[Start Source passage]
Think. Order. Form. Forwards.Bold ideas for the future
What is Think. Order. Form. Forwards?
Alfred Herrhausen was renowned across the world for being an insightful and fearless thinker, going far beyond national borders and calling for business enterprises to assume social responsibility. He was as passionate about supporting social causes as he was about developing business interests.
Herrhausen opposed all restrictions on free thought. Time and time again, he openly reflected on issues that only very few of his contemporaries broached. These ranged from debt relief for developing countries, transparency, working for the community, personal initiative and responsibility, right through to the question of how large organisations can remain open, authentic and dynamic: Herrhausen stands for a body of thought, which is of central societal interest today more than ever.
[End Source passage]
[Start Material provided]
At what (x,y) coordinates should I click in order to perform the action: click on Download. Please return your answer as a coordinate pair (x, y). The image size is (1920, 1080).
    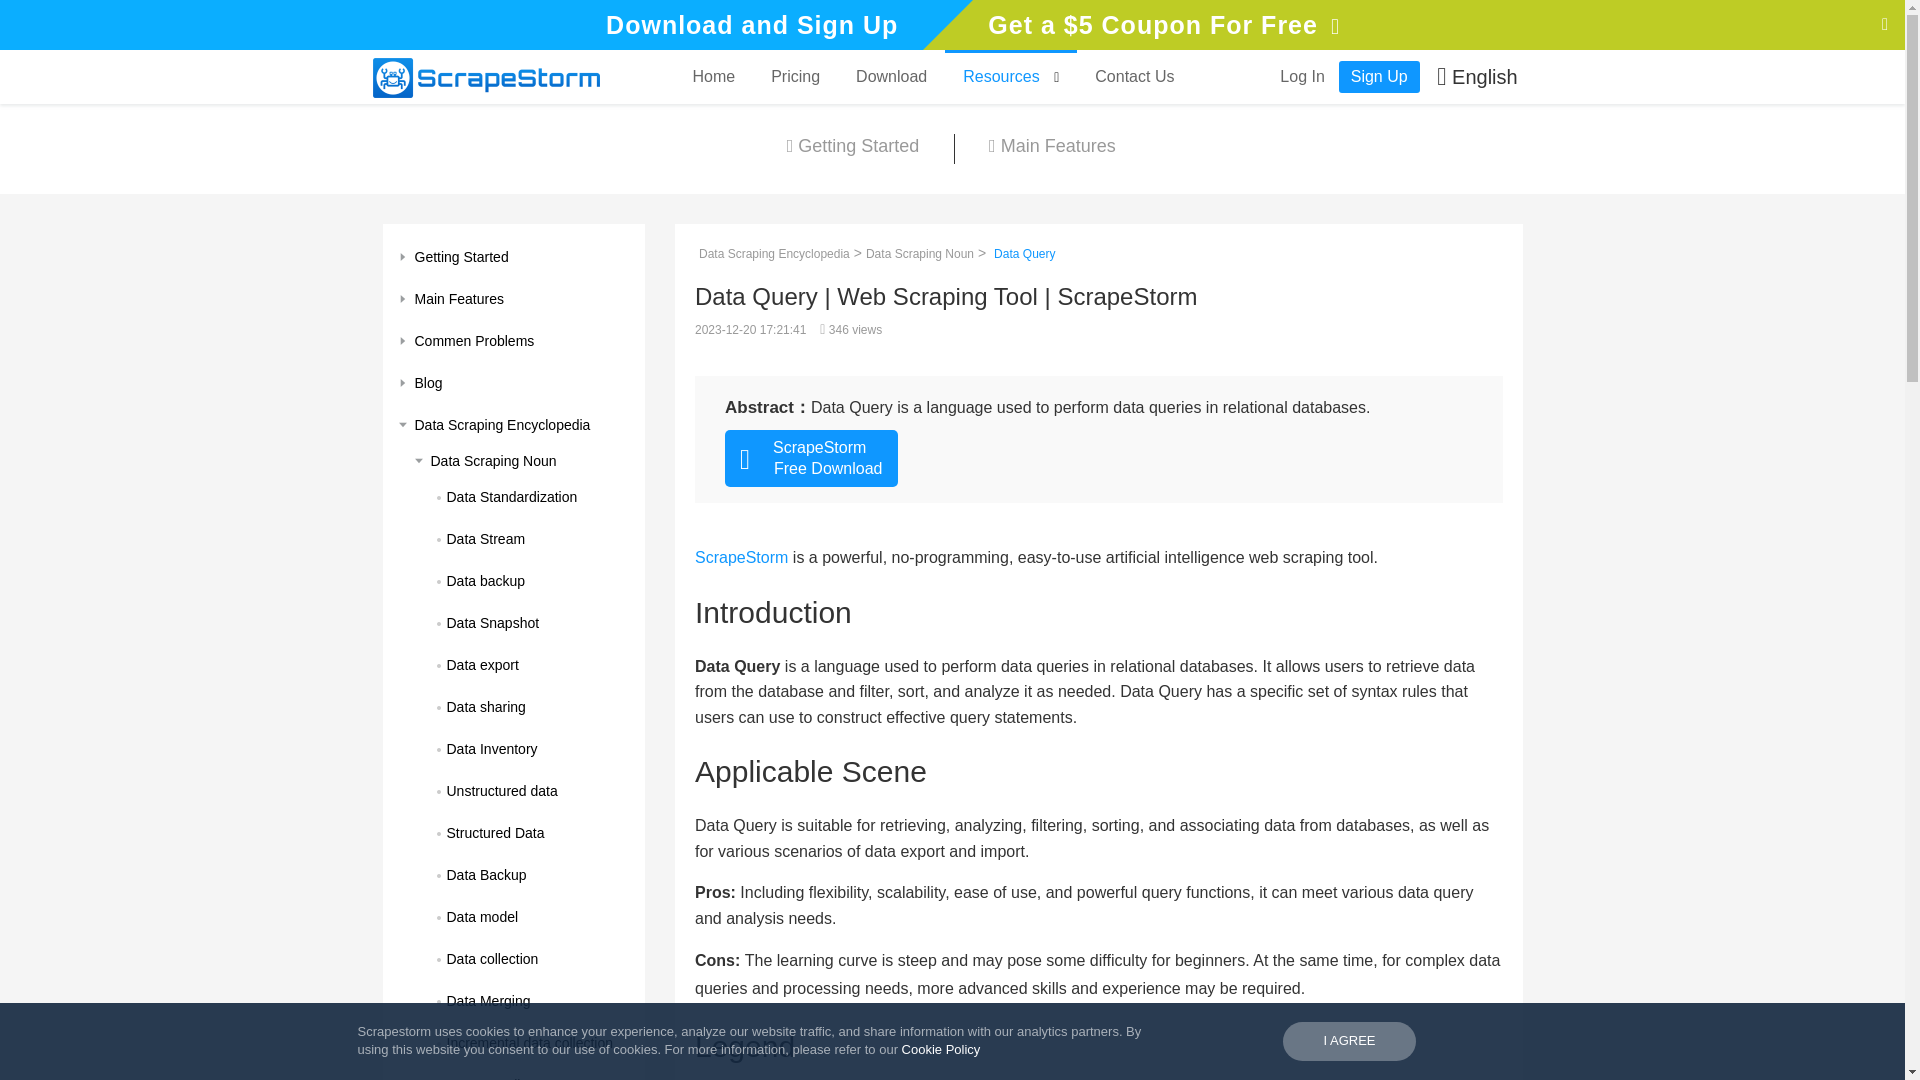
    Looking at the image, I should click on (890, 76).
[End Material provided]
● Task requirements
1. Decide whether each statement agrees with the passage on Alfred Herrhausen. Answer yes or no, and quote the words from the passage that decide it.
(a) Herrhausen accepted some restrictions on free thought.
(b) Debt relief for developing countries was among the issues on which Herrhausen reflected.
(c) Herrhausen cared more about developing business interests than about supporting social causes.
2. Translate this sentence from the passage on Alfred Herrhausen into German: "He was as passionate about supporting social causes as he was about developing business interests."
3. Reproduce the passage on Alfred Herrhausen without changes, starting at the words "Think. Order. Form. Forwards.Bold" and stopping after "developing business interests.".

● Complete answers
1.
(a) No: "Herrhausen opposed all restrictions on free thought."
(b) Yes: "These ranged from debt relief for developing countries"
(c) No: "He was as passionate about supporting social causes as he was about developing business interests."

2. Er engagierte sich mit ebenso großer Leidenschaft für soziale Anliegen wie für die Entwicklung geschäftlicher Interessen.

3.
Think. Order. Form. Forwards.Bold ideas for the future
What is Think. Order. Form. Forwards?
Alfred Herrhausen was renowned across the world for being an insightful and fearless thinker, going far beyond national borders and calling for business enterprises to assume social responsibility. He was as passionate about supporting social causes as he was about developing business interests.